Assignment >>
Your answer should consist solely of the lines from the one holding "Task: Click the Santa anime girl mascot" through the final line of the entries, reproduced exactly and without pictures.

Information >>
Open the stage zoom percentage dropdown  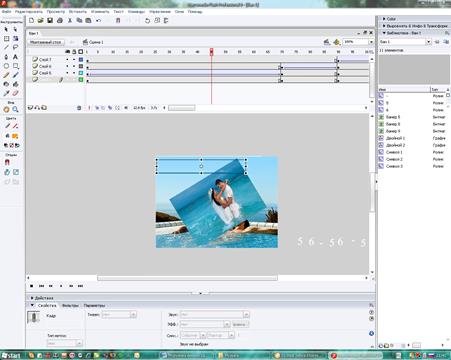(x=371, y=42)
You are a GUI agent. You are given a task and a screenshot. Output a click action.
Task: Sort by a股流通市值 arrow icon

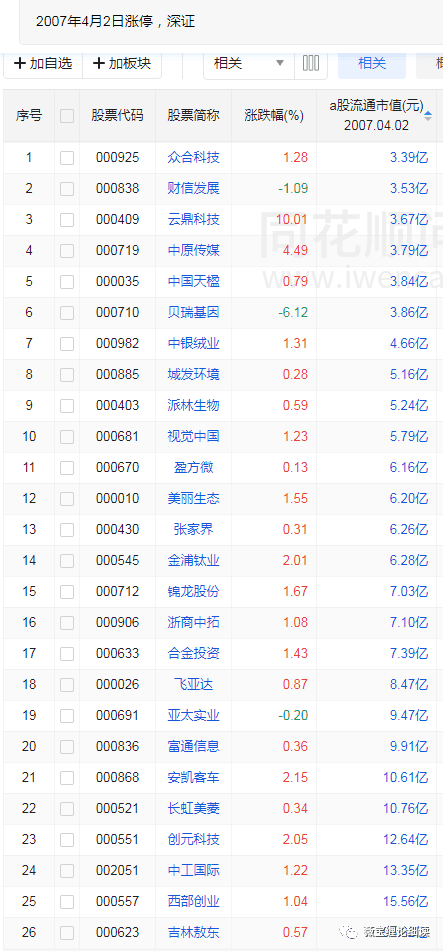click(428, 116)
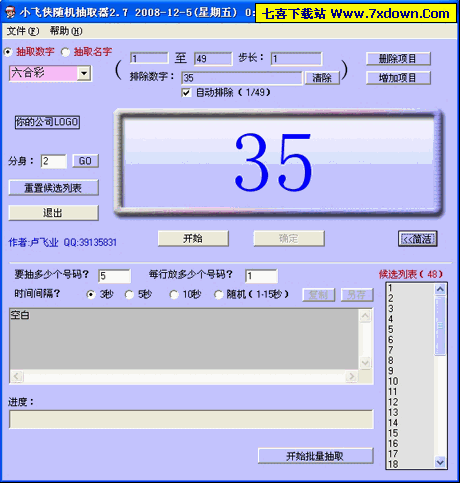The width and height of the screenshot is (460, 483).
Task: Click the app icon in title bar
Action: coord(11,12)
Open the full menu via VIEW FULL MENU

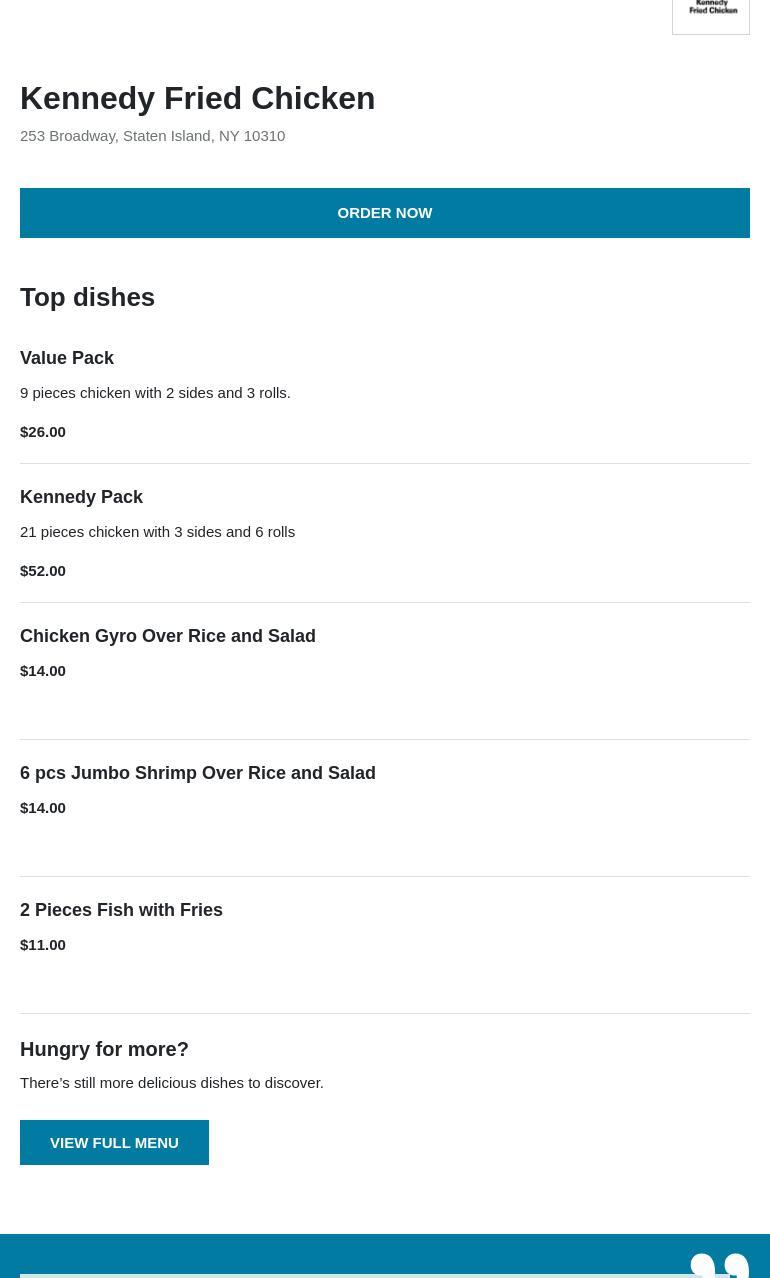coord(114,1142)
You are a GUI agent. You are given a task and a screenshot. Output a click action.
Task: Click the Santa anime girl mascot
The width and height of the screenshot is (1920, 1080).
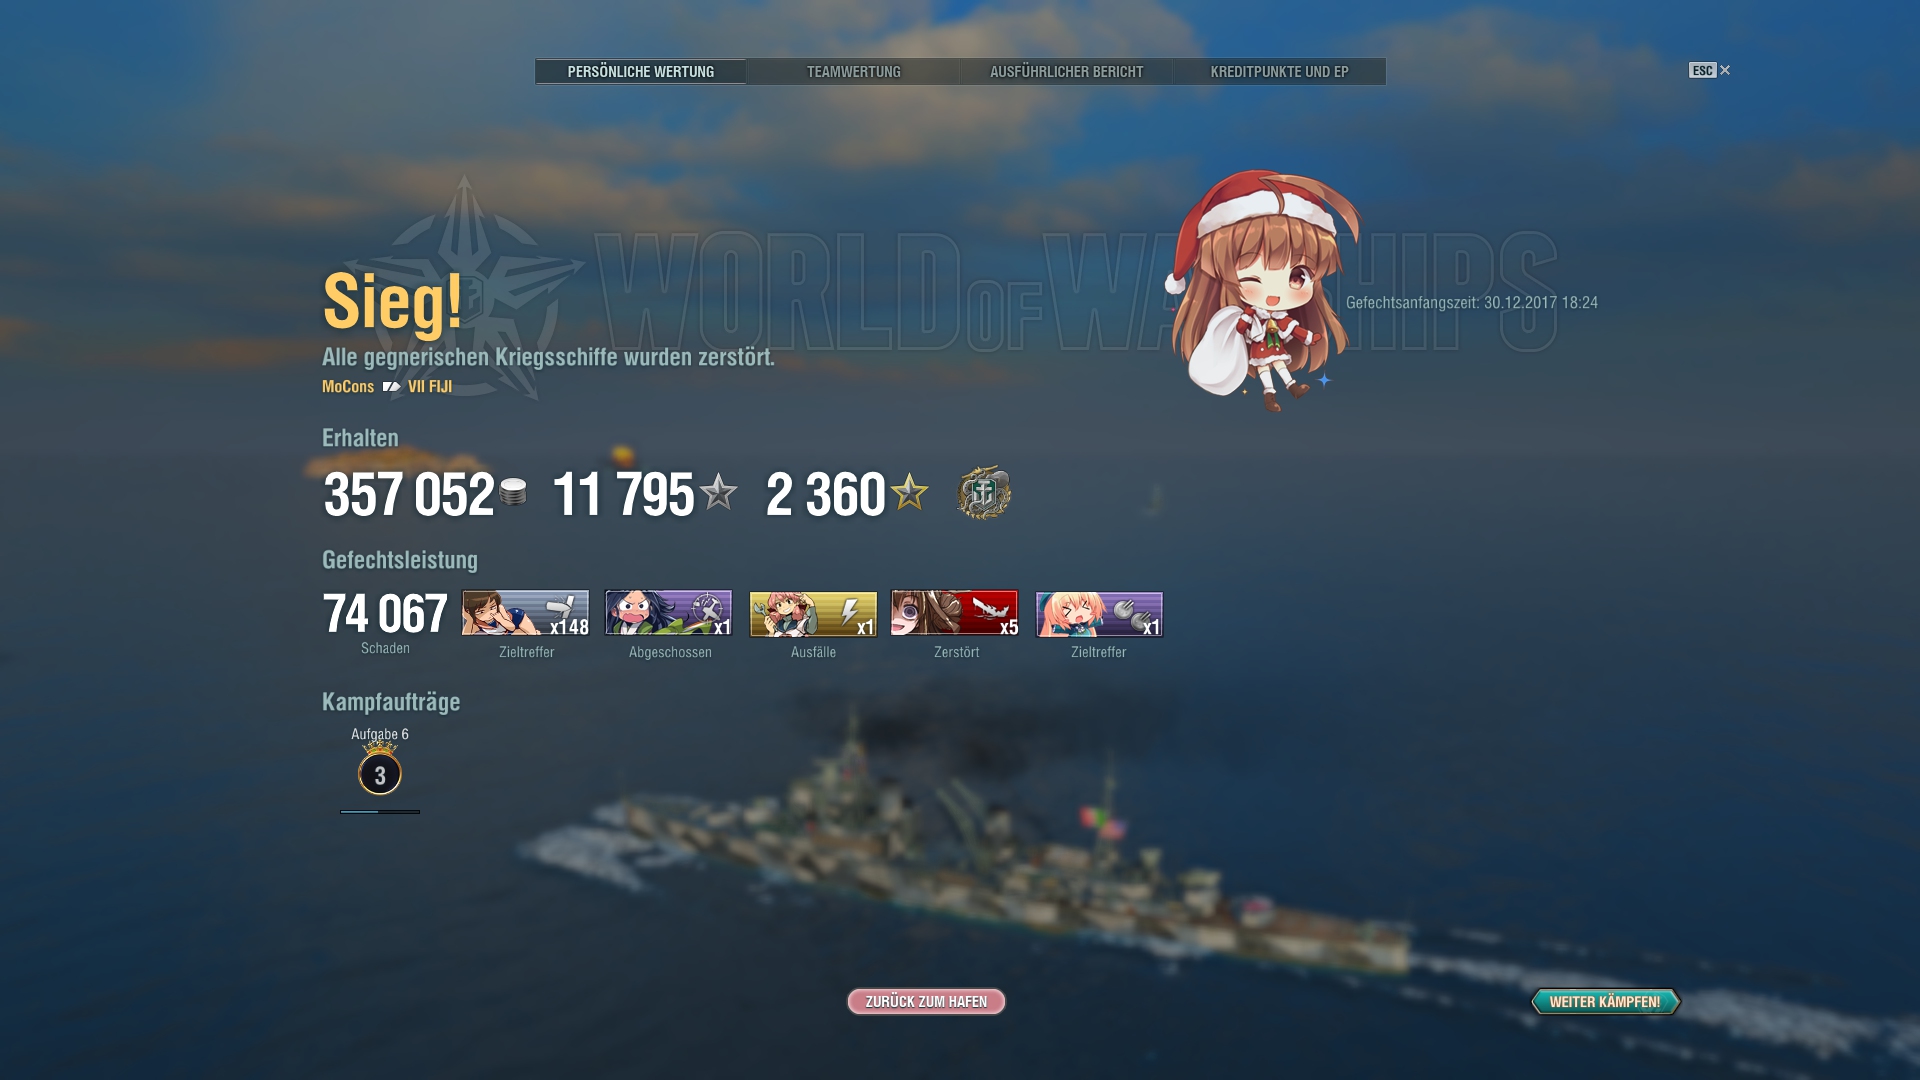(x=1262, y=291)
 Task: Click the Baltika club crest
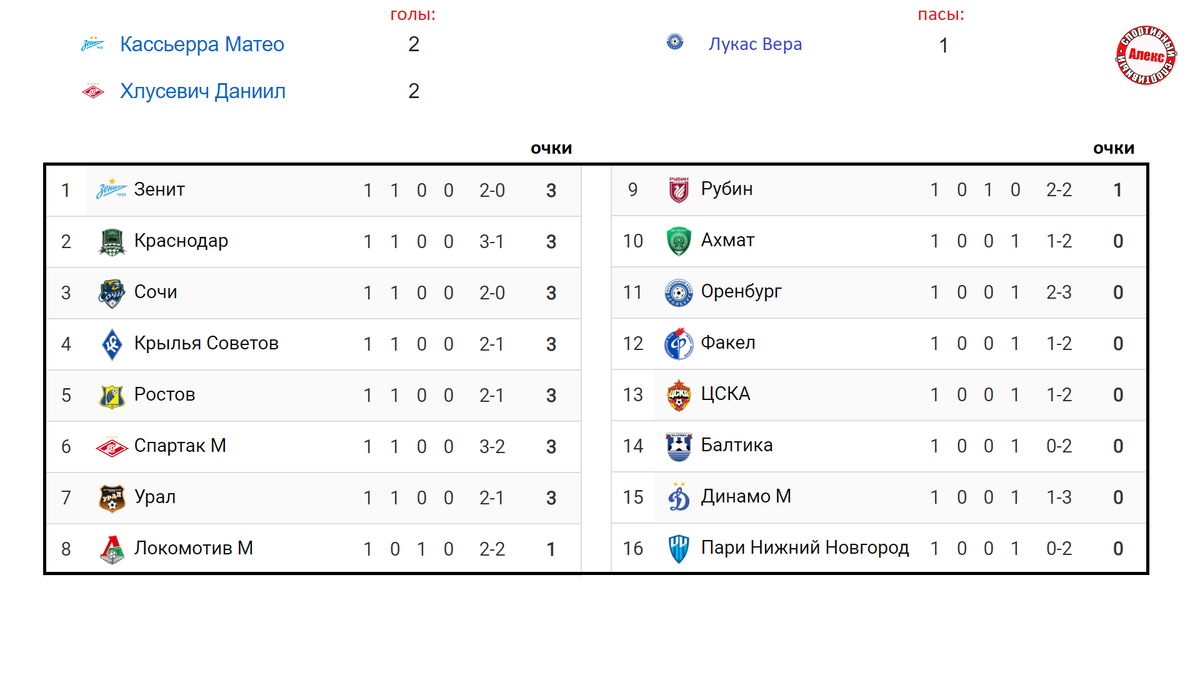(x=679, y=446)
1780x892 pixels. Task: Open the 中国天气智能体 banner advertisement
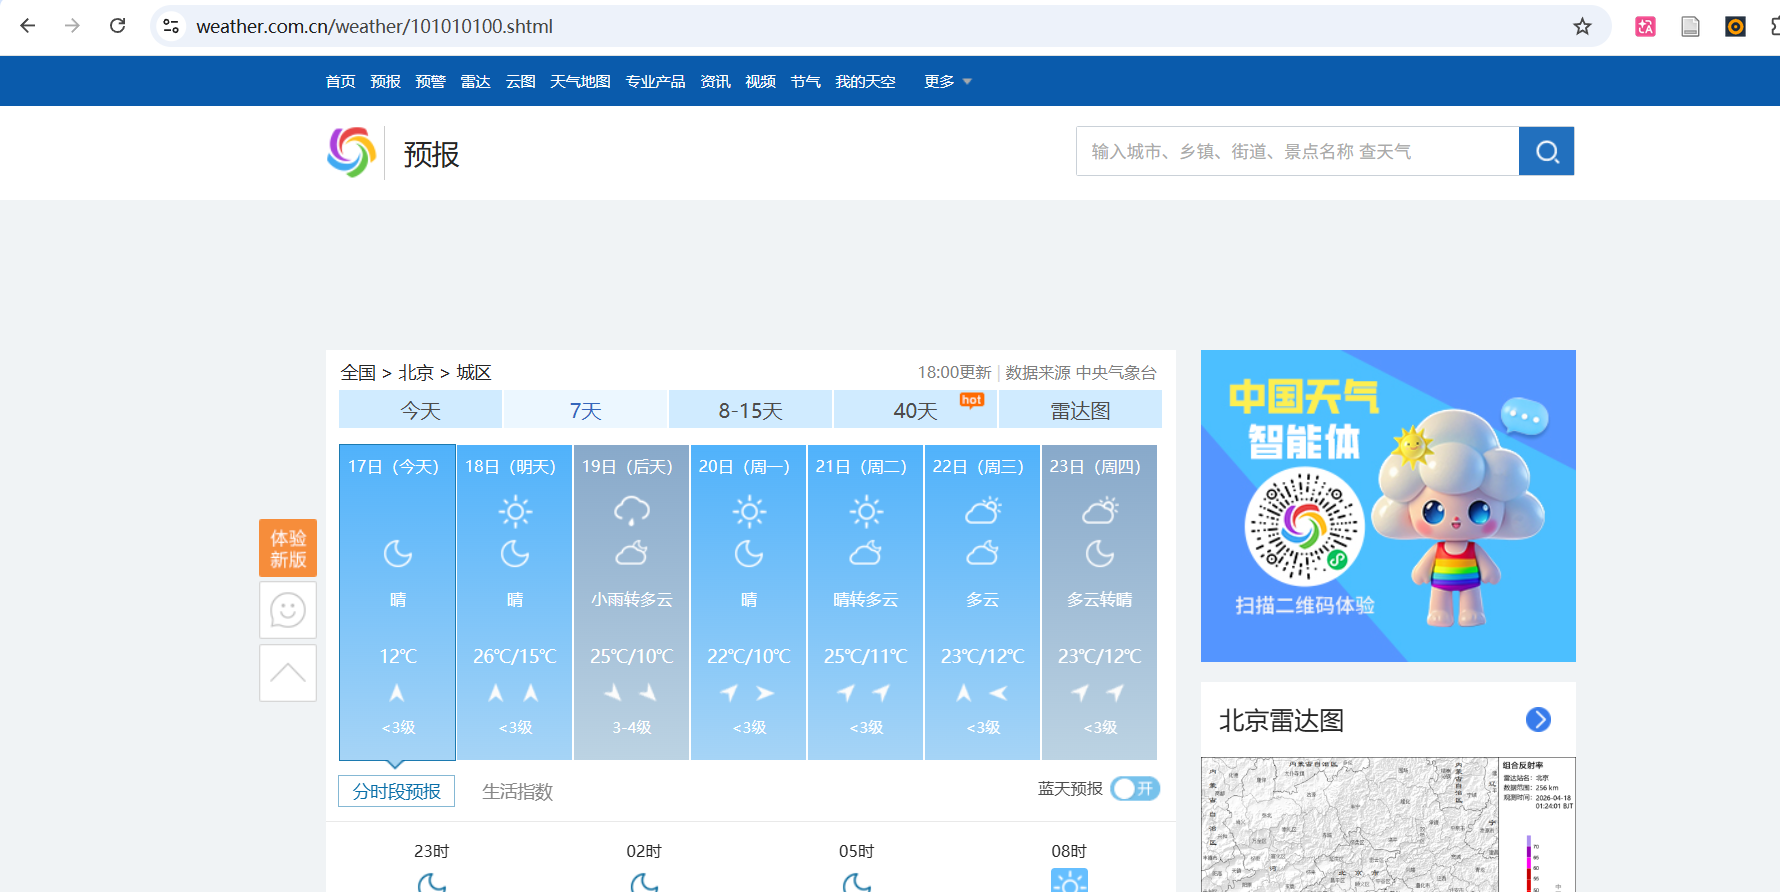pos(1388,505)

Answer box >>
Task: Click the Santa anime girl mascot
The width and height of the screenshot is (1920, 1080).
(x=1262, y=291)
 Task: Click the Baltika club crest
(x=679, y=446)
1780x892 pixels. Task: Open the 中国天气智能体 banner advertisement
pos(1388,505)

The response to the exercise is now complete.